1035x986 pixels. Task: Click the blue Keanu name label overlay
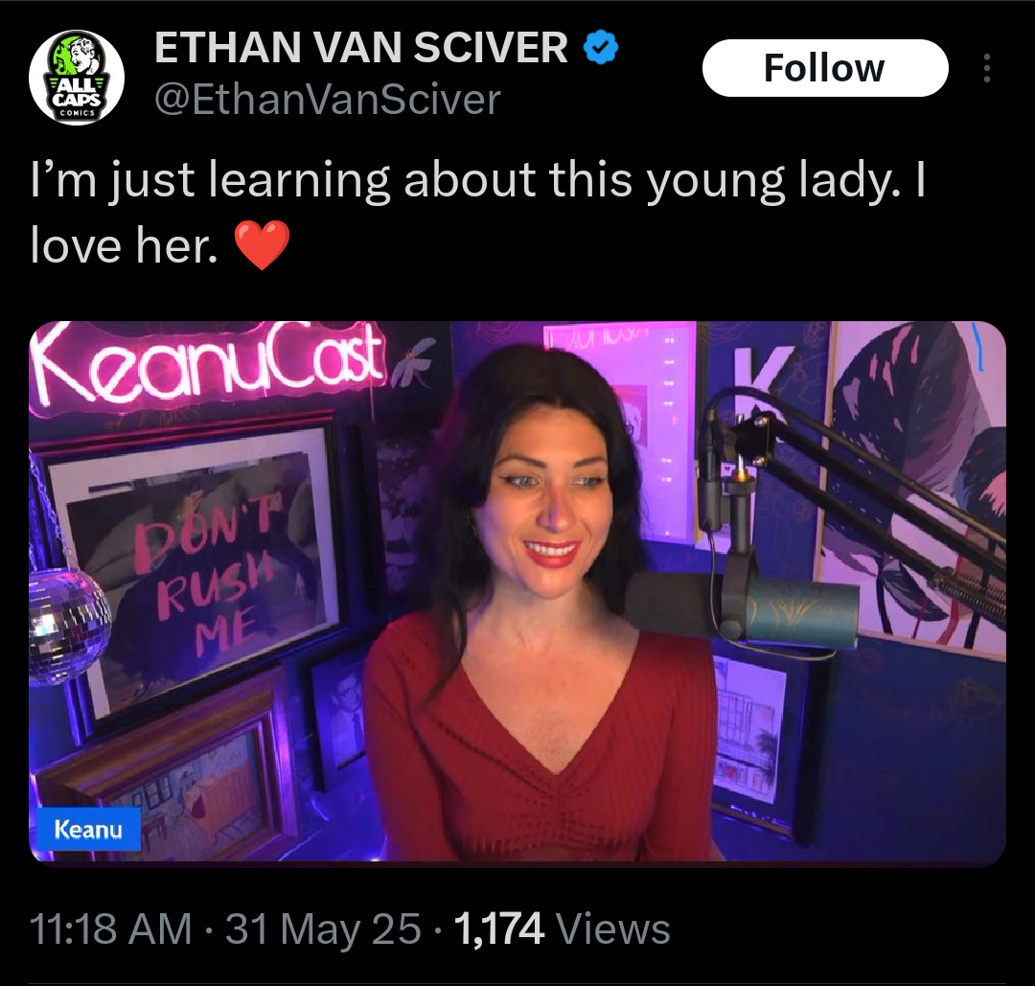(x=88, y=829)
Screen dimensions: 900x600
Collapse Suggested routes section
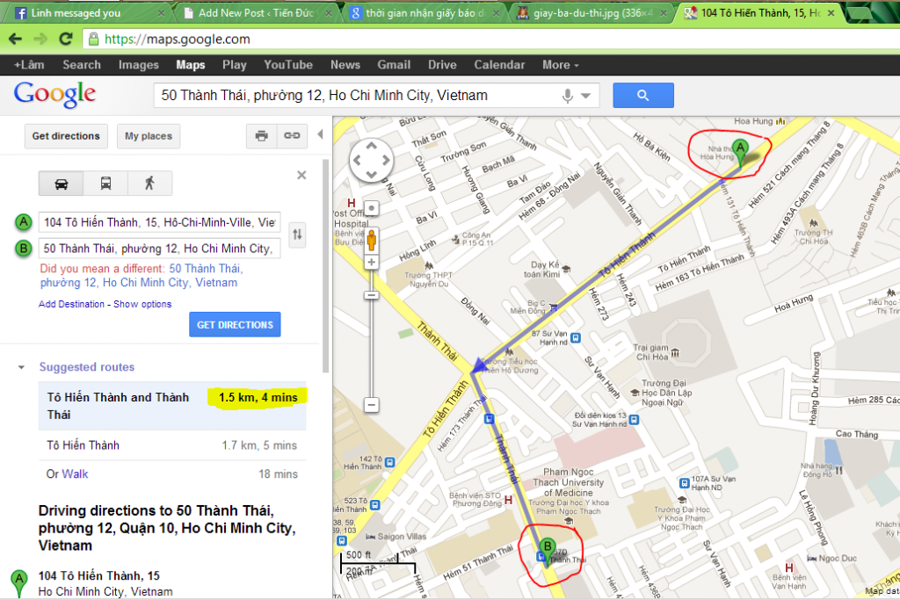tap(21, 367)
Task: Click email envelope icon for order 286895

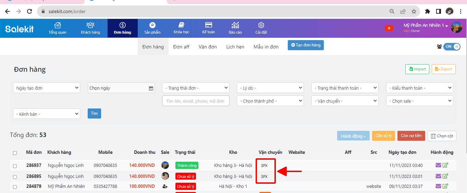Action: click(438, 176)
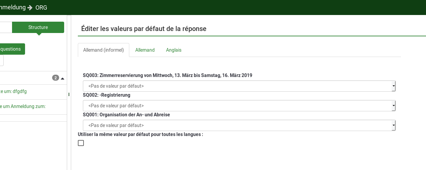This screenshot has height=170, width=426.
Task: Open the Allemand language tab
Action: [145, 50]
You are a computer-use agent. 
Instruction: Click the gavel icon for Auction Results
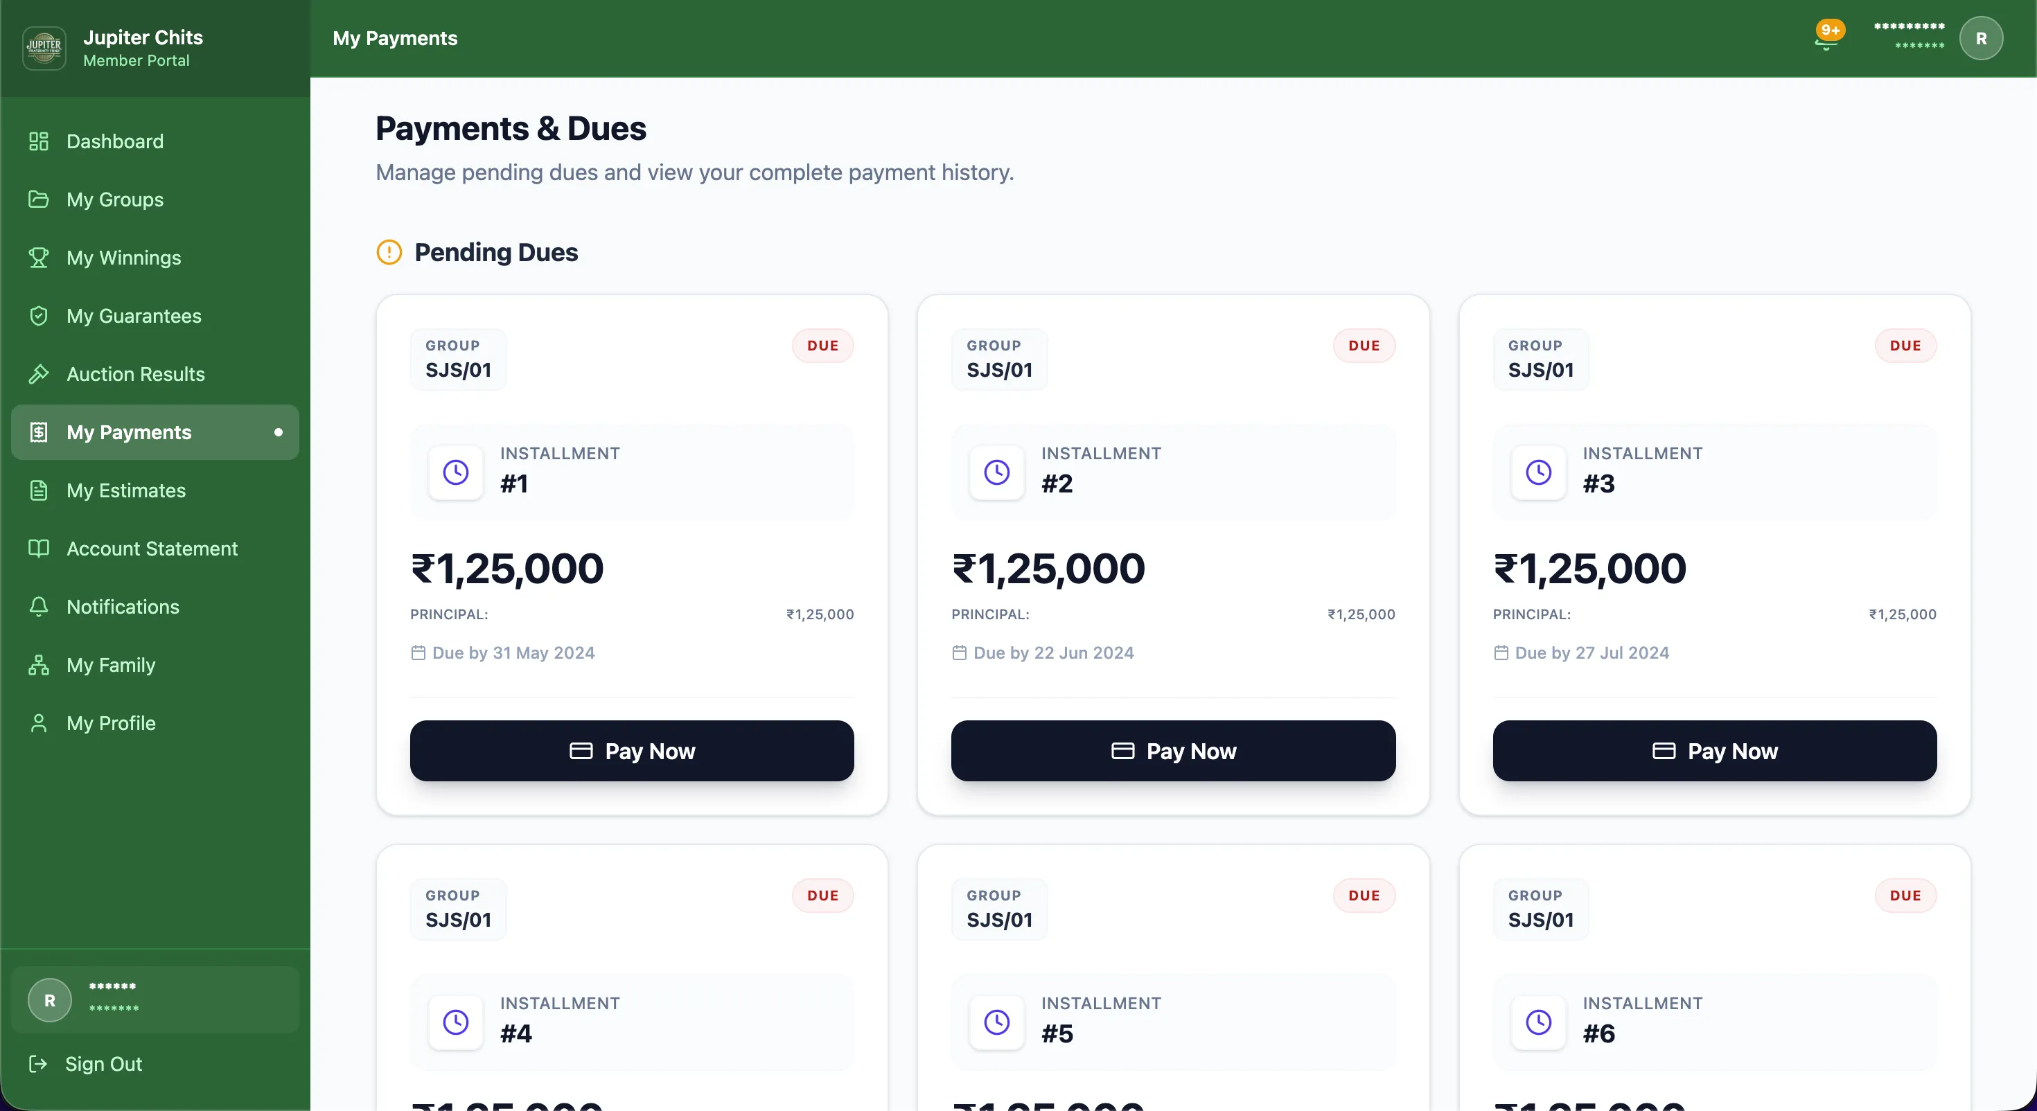pos(39,374)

■ ACTIVITY
Every line of the data is to be transcribed exactly, and no picture is to be included.

■ SOLUTION TO THIS PROBLEM
1035x986 pixels. Task: Click the blue Keanu name label overlay
(x=88, y=829)
Screen dimensions: 900x600
Collapse Suggested routes section
tap(21, 367)
Task: Click email envelope icon for order 286895

Action: click(438, 176)
This screenshot has height=170, width=426.
Task: Open the Allemand language tab
Action: [145, 50]
You are a computer-use agent. 
Instruction: Click the gavel icon for Auction Results
pos(39,374)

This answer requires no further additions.